Sniffing and Evasion

A sniffing attack is when a hacker uses special tools to intercept and "listen" to the data that's traveling between different devices on a computer network. This data can include things like passwords, credit card numbers, personal messages, or other sensitive information.

ARP Spoofing

Imagine you're at a big party with all your friends. Everyone has a name and a specific location in the venue. To communicate with each other, you have a list that matches names to locations – let's call this the "Party List."

Now, imagine a sneaky person who wants to cause trouble. This person secretly alters the Party List by pretending to be someone else. They go around saying, "Hey, I'm your friend," but when others try to find their real friends, the messages get redirected to the troublemaker instead.

In computer networks, this sneaky person is called an "ARP spoofer." They manipulate the "Party List" of computers on the network by pretending to be a different computer. When any computer wants to send data to its real friend, the data gets sent to the ARP spoofer instead.

This is a dangerous attack because the ARP spoofer can intercept sensitive information, like login details or personal data, and even tamper with the data before passing it along to the actual friend. It's like the sneaky person eavesdropping on private conversations and spreading false information.
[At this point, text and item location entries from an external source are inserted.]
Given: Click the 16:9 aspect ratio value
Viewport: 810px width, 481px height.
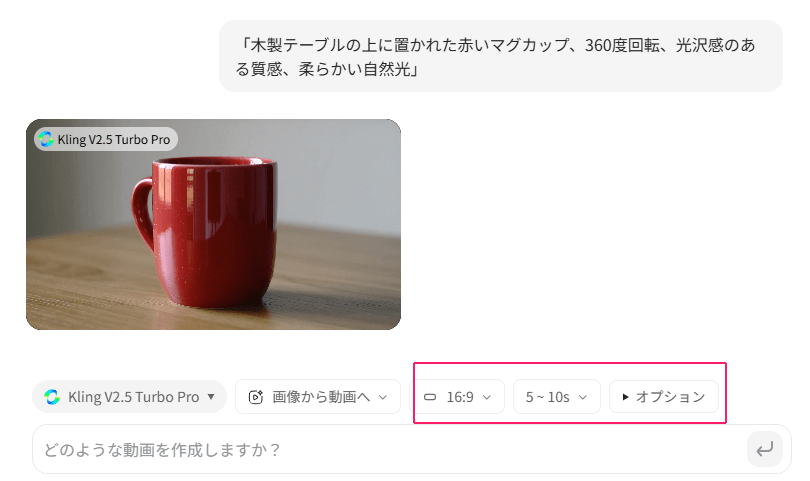Looking at the screenshot, I should (x=460, y=397).
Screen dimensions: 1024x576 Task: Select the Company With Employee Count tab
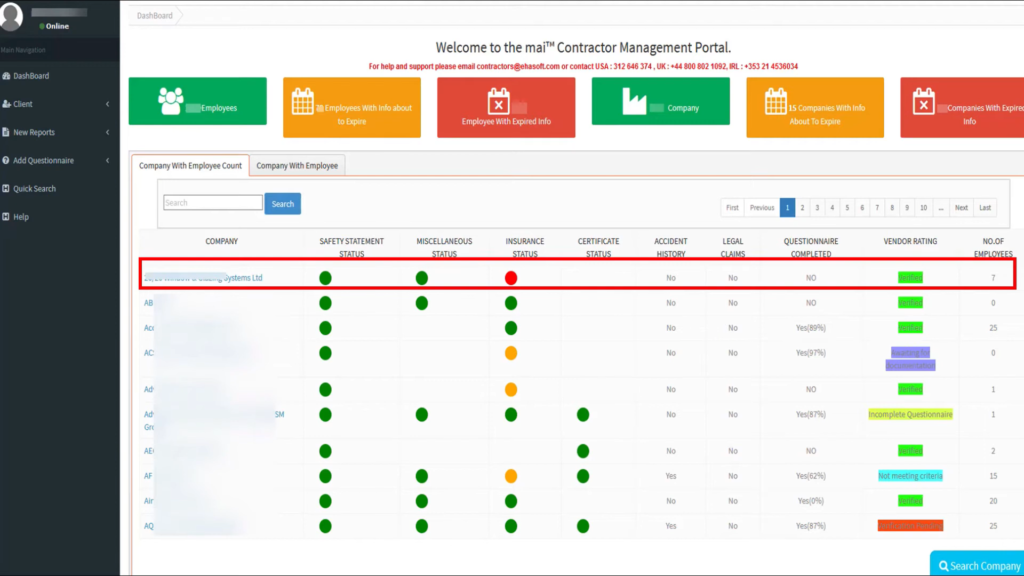[x=190, y=164]
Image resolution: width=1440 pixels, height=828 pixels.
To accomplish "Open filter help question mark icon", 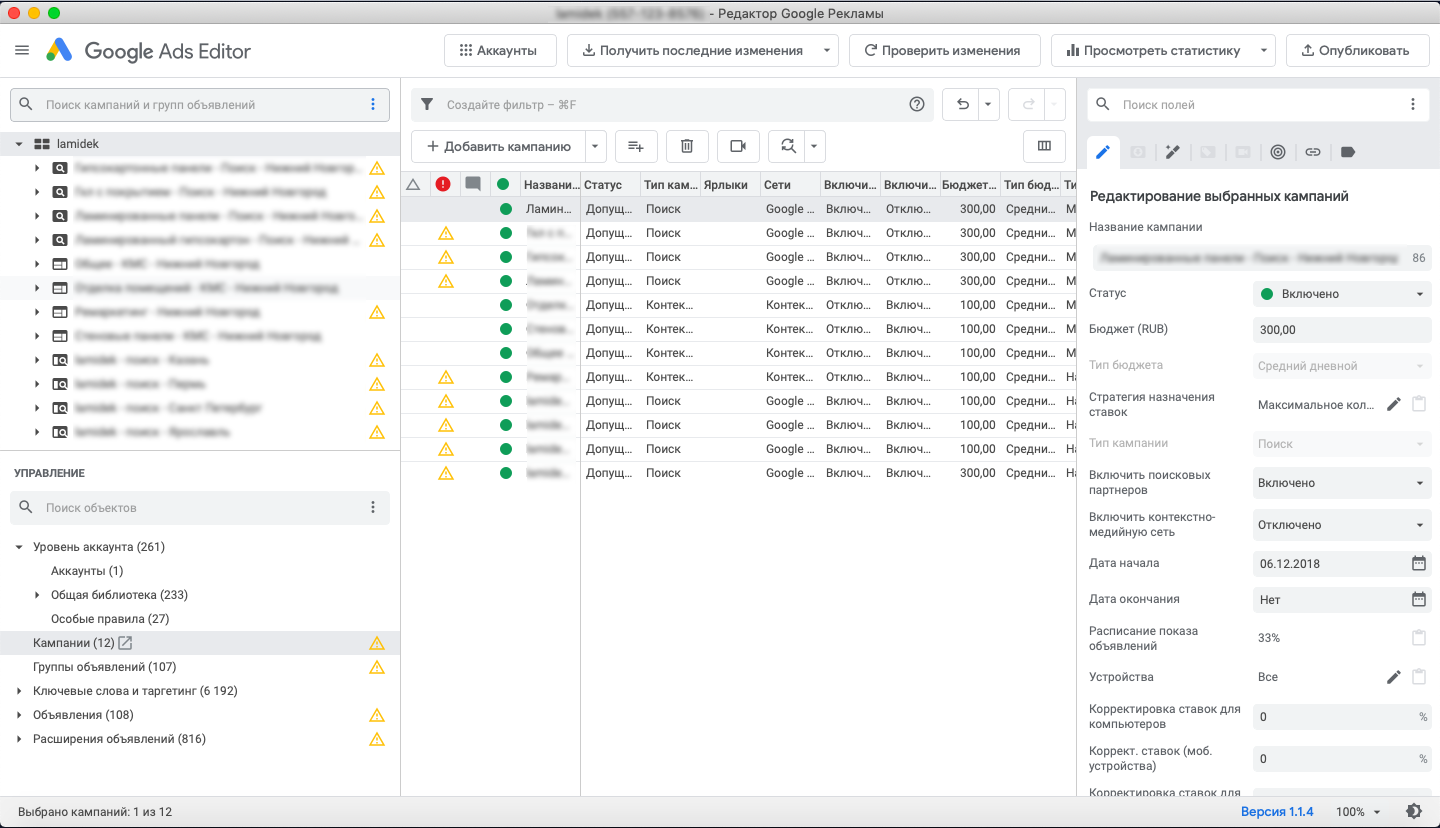I will coord(916,104).
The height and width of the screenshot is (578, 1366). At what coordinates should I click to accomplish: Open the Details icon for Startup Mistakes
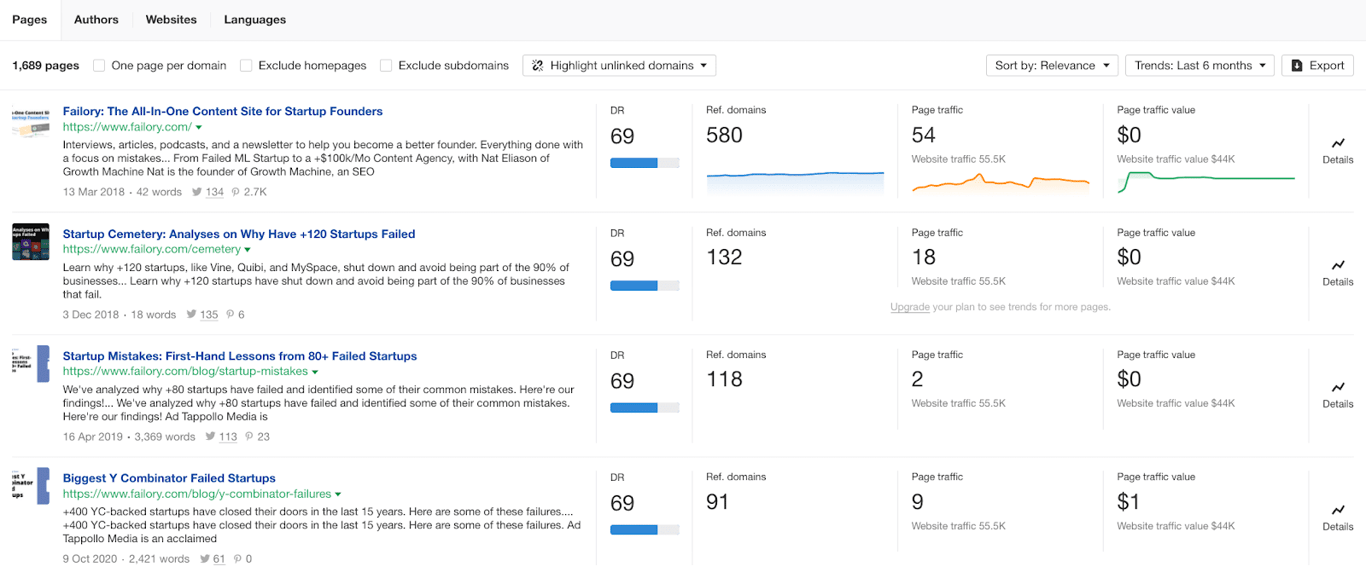click(1337, 388)
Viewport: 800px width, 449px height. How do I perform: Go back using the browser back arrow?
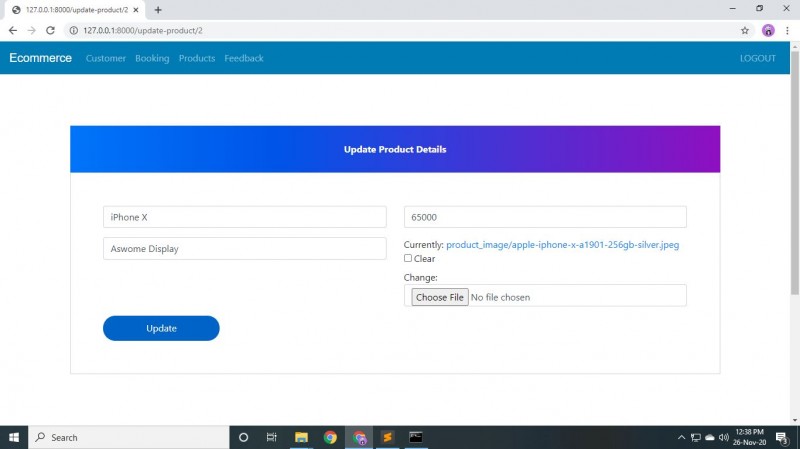(13, 31)
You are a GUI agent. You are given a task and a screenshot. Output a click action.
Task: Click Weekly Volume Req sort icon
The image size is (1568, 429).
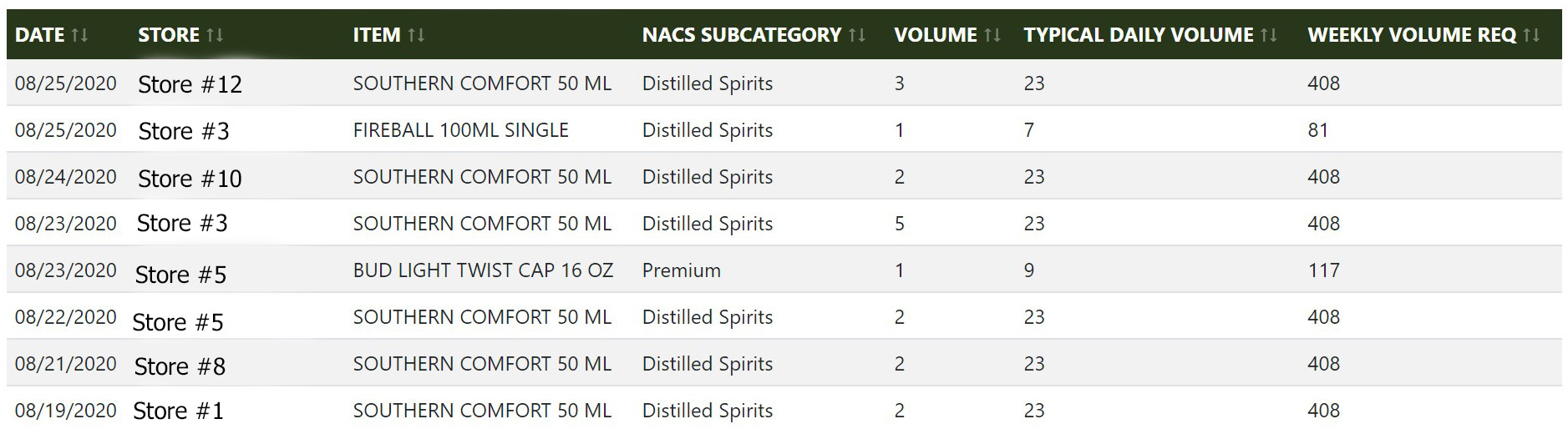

To protect against ARP spoofing, network administrators and security experts use techniques like ARP spoofing detection and secure network configurations to make sure the Party List (ARP tables) remains accurate and reliable.

Key Points

There are a number of different methods that an attacker can use to perform ARP spoofing.

1. The attacker has access to the “ARP cache” on their infected machine, which also contains other machines’ MAC addresses, but who do not have or are not using the same IP addresses as other machines with the same MAC addresses in their ARP caches.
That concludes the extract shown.